• Text excerpt
*****
Keeping nuclear weapons is a high-risk gamble – Letter in the Telegraph

Daily Telegraph – 25 July 2017 (page 15)

To coincide with the launch of new Medact report ‘A safer world – Britain’s harmful dependence on nuclear weapons’  on Tuesday 25th July 2017, leading UK health professionals wrote a letter in The Telegraph reiterating the international significance of the Treaty on the Prohibition of Nuclear Weapons, and calling for renewed public debate on Britain’s continued possession of nuclear weapons. 




SIR – On July 7 2017 the UN General Assembly adopted the text of a legally binding ‘instrument’ to prohibit nuclear weapons. All nine nuclear weapon states, including Britain, boycotted the treaty negotiations, while most of the mainstream media ignored the making of this new, landmark international treaty.

Yet this Treaty was passed in the UN by a vote of 122 to 1, and actively supported by hundreds of civic organizations including the World Medical Association, the International Council of Nurses and the World Federation of Public Health Associations.

In light of these developments, it’s time for a renewed public debate on Britain’s continued possession of nuclear weapons.
*****
• Supplied material
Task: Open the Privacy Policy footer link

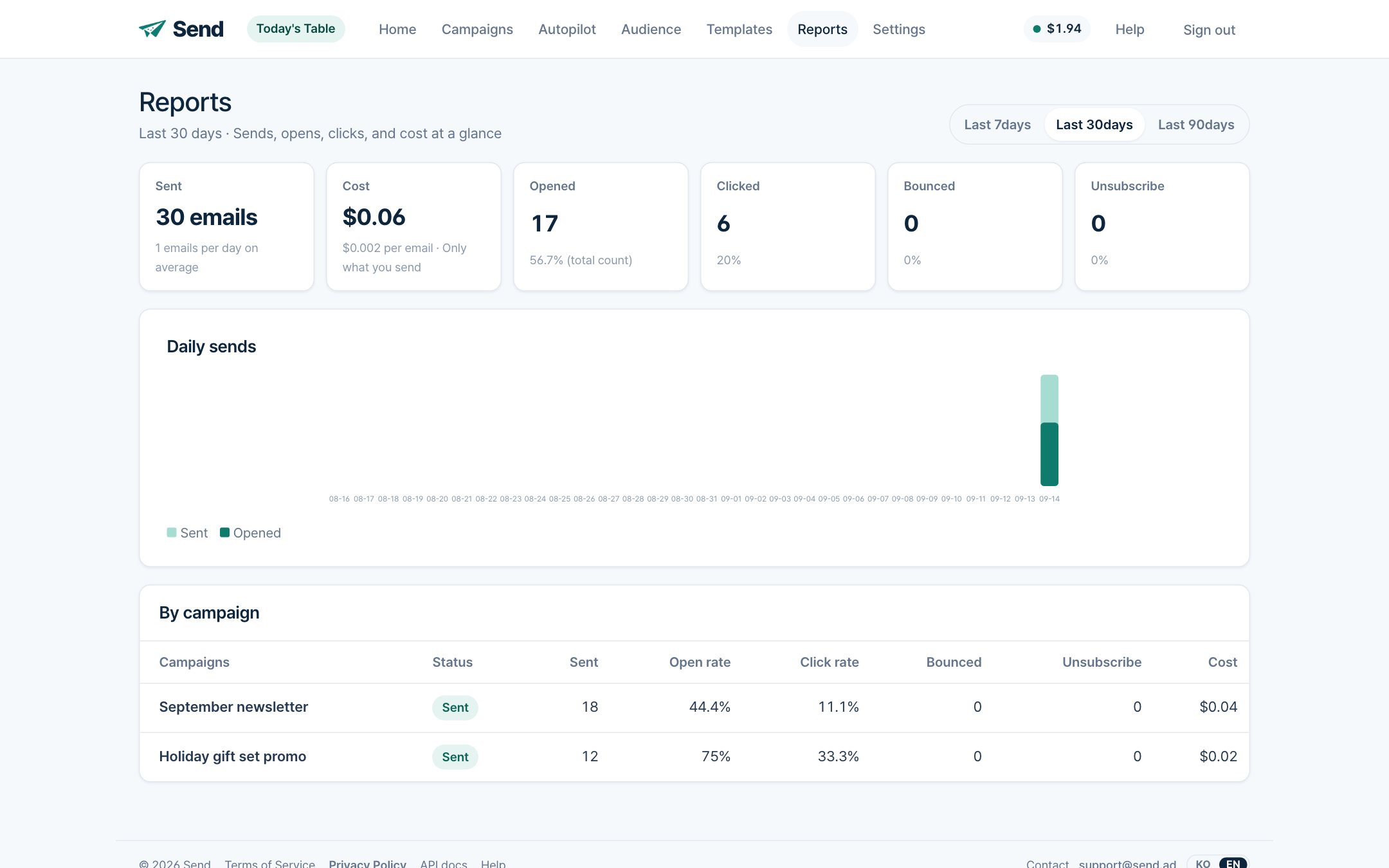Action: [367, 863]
*****
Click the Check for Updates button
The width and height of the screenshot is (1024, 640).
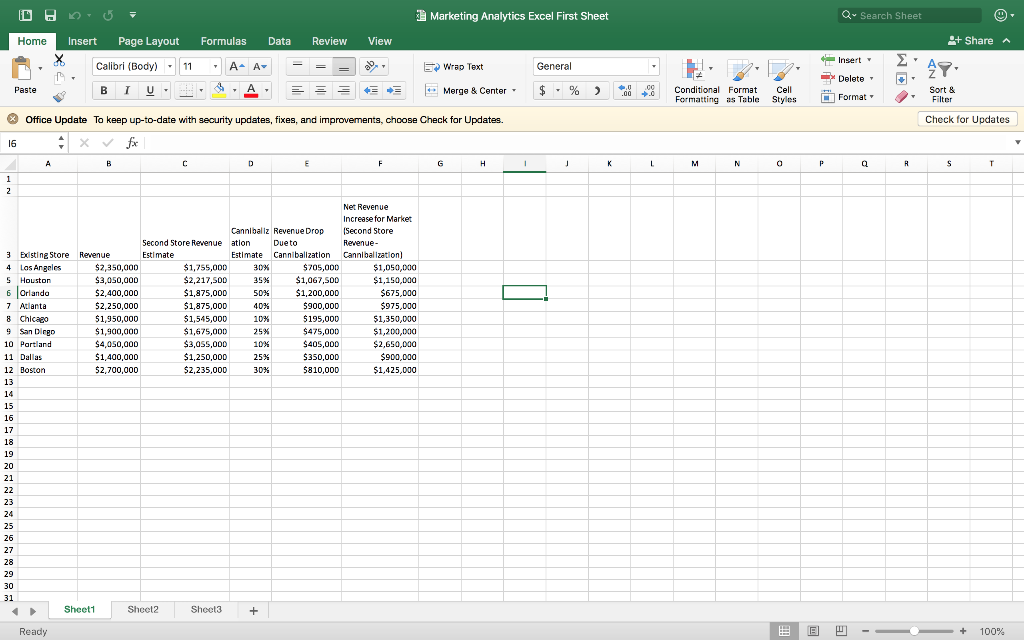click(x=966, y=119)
*****
• Required actions
**A)** In the Telegraph letter, what was the UN vote by which the treaty passed?
**B)** In the Telegraph letter, condense the paragraph beginning "Yet this Treaty was passed" into a single shorter sentence that keeps its main facts.

• Exercise answers
**A)** 122 to 1

**B)** The treaty passed the UN 122 to 1, with active support from hundreds of civic organizations such as the World Medical Association, the International Council of Nurses and the World Federation of Public Health Associations.